(WHAT IS REQUIRED):
In the records below, find the line containing "Where should I click to: Click the key" and the line containing "You are a computer-use agent. Viewport: 405px". Give again exactly those lines and every line between them, omitting the pictures.

(EXERCISE MATERIALS):
--

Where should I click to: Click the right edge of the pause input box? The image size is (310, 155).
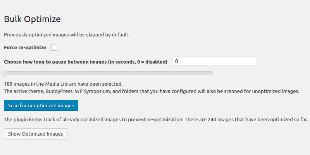point(255,62)
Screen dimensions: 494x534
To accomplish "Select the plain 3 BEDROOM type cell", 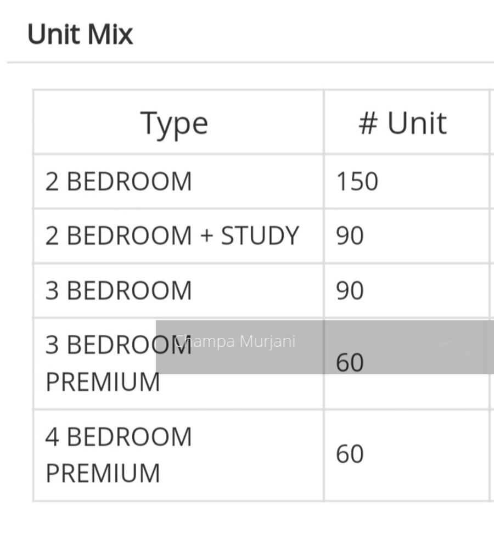I will tap(119, 290).
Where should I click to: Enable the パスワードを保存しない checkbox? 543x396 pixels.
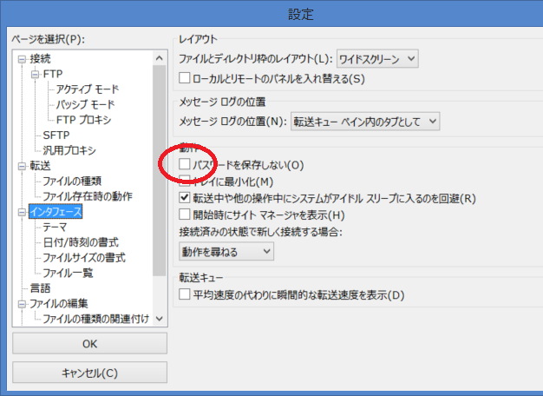click(185, 164)
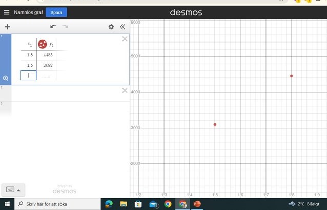Click the x1 column header
This screenshot has height=210, width=327.
(x=29, y=44)
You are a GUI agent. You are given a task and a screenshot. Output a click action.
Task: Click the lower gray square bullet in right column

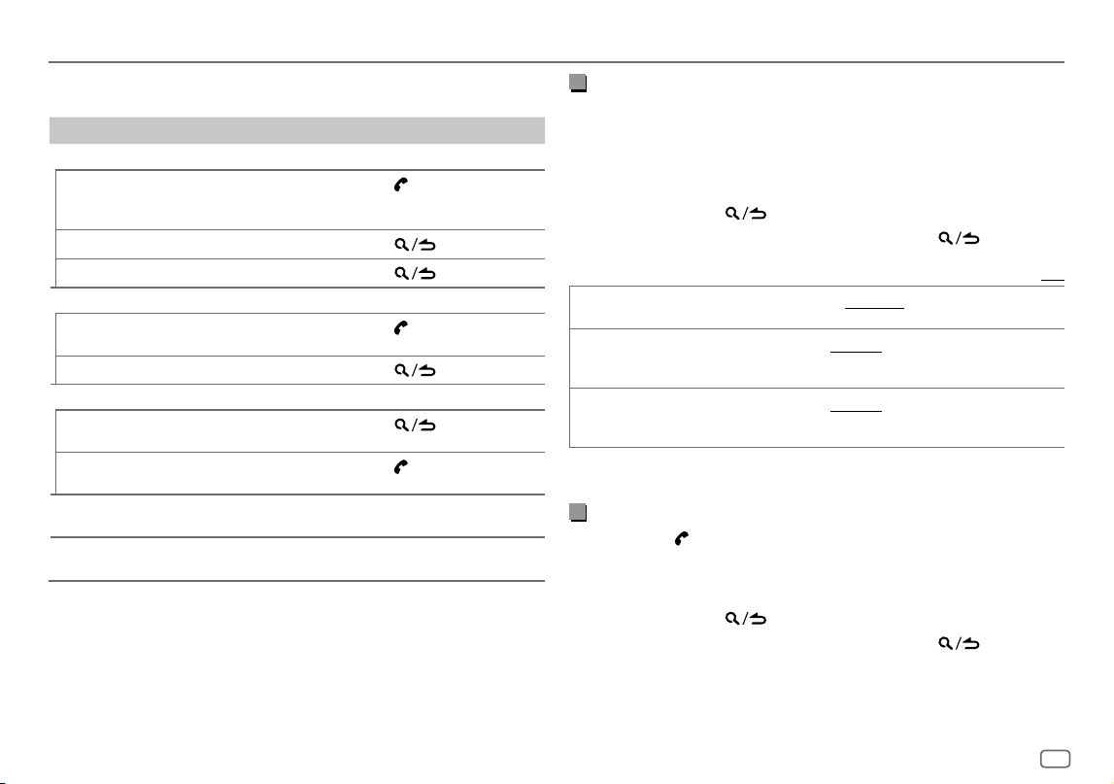tap(578, 513)
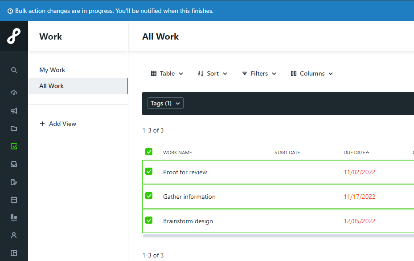Image resolution: width=414 pixels, height=261 pixels.
Task: Click the Add View button
Action: (x=58, y=124)
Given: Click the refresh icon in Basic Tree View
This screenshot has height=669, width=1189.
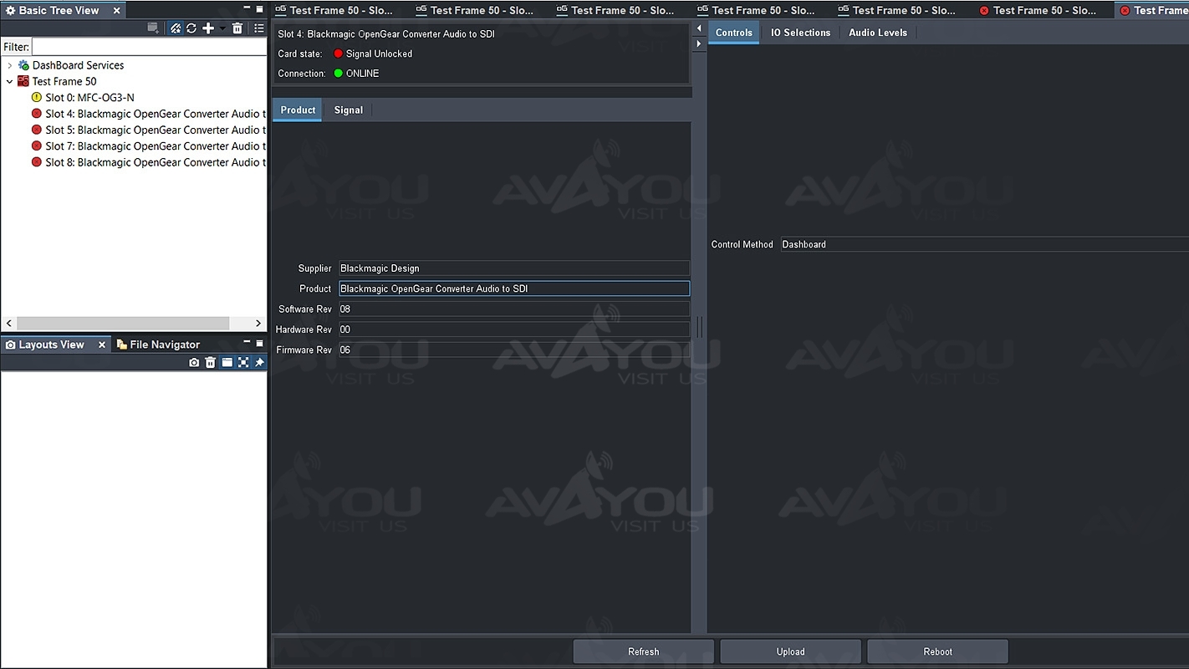Looking at the screenshot, I should pyautogui.click(x=191, y=28).
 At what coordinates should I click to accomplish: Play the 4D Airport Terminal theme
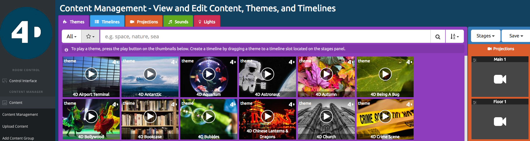pyautogui.click(x=91, y=74)
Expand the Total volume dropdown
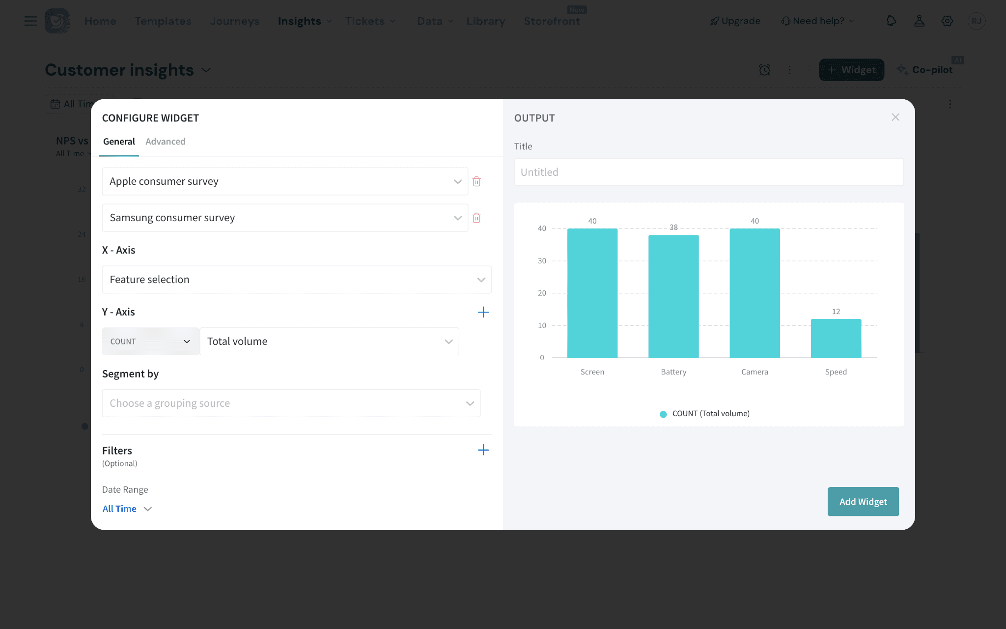Viewport: 1006px width, 629px height. pyautogui.click(x=329, y=342)
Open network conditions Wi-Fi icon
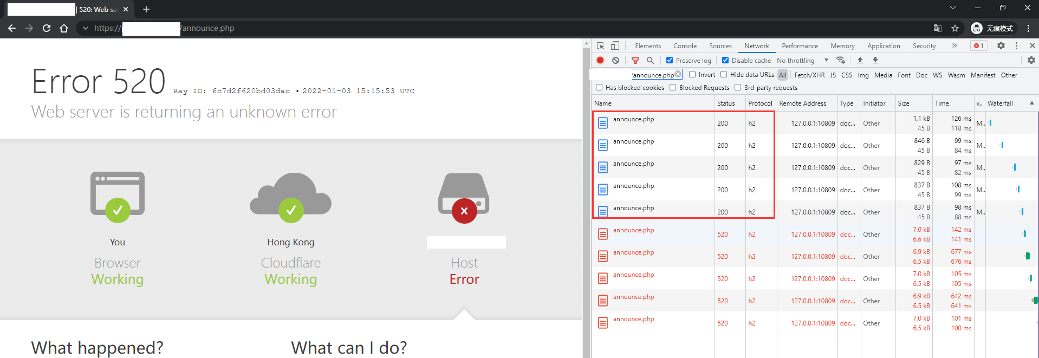 point(841,60)
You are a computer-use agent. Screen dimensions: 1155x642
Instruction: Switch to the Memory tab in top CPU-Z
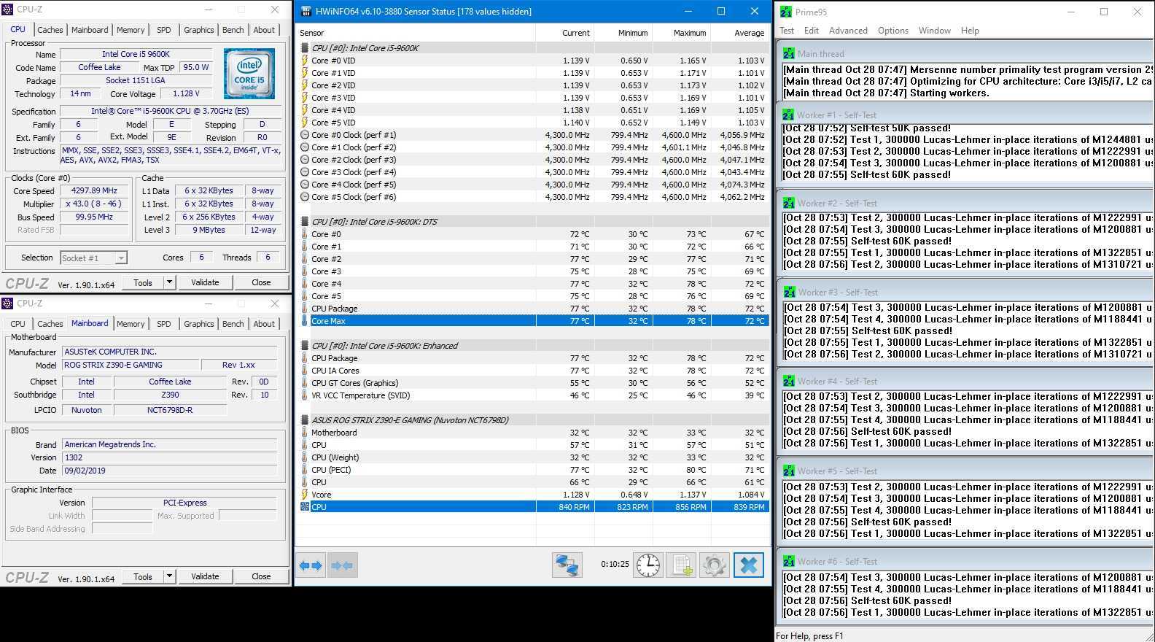pos(131,30)
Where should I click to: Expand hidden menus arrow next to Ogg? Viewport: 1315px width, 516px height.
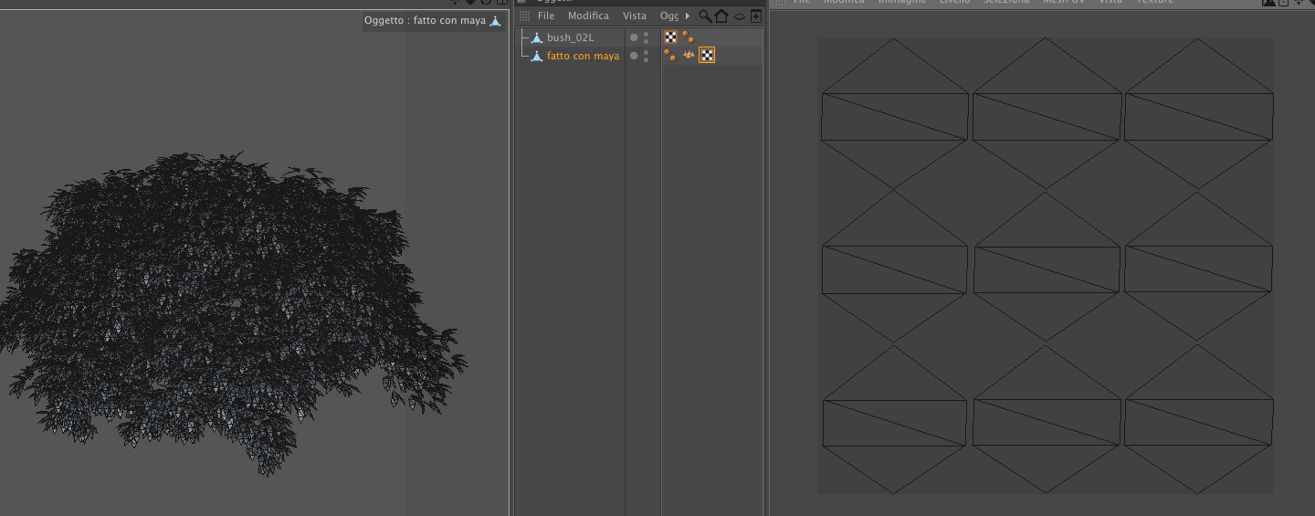pos(687,16)
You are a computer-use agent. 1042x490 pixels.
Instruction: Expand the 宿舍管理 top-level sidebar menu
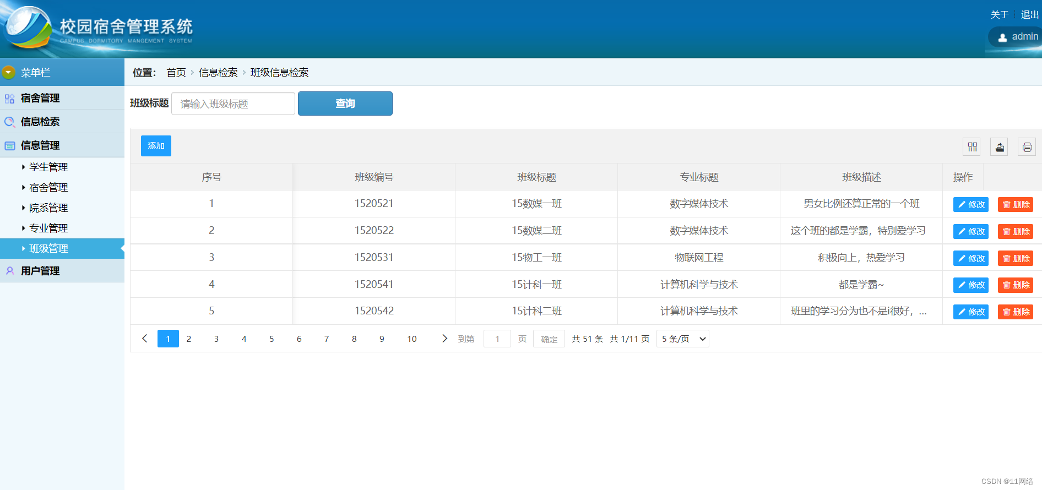tap(40, 98)
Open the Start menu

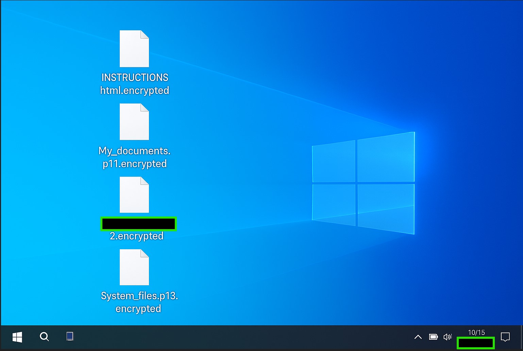17,337
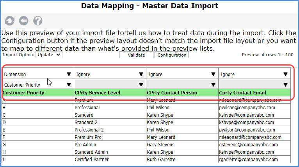Expand the Ignore dropdown above Cprty Contact Email
The width and height of the screenshot is (299, 167).
point(254,74)
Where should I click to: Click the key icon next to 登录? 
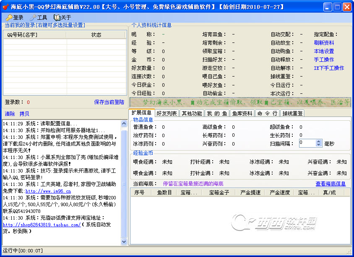9,18
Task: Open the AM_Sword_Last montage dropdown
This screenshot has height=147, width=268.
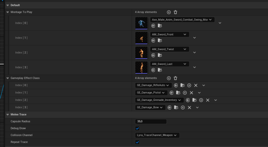Action: [170, 64]
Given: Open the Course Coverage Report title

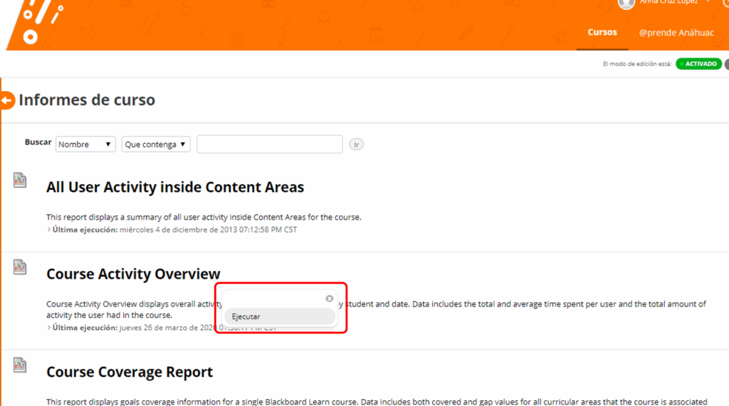Looking at the screenshot, I should (x=130, y=373).
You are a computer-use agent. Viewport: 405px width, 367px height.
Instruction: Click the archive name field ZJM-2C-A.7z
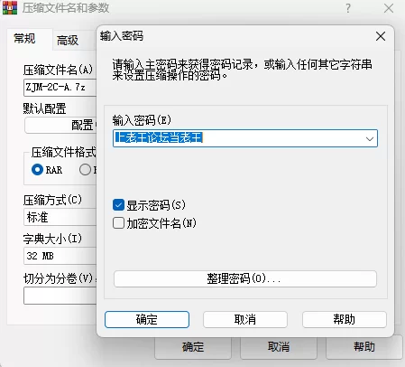point(60,88)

--

(TASK RESULT):
Where should I click to: Click the key icon next to 登录? 
9,18
Task: Open the AM_Sword_Last montage dropdown
This screenshot has height=147, width=268.
Action: [170, 64]
Given: Open the Course Coverage Report title

Looking at the screenshot, I should (x=130, y=373).
You are a computer-use agent. Viewport: 405px width, 367px height.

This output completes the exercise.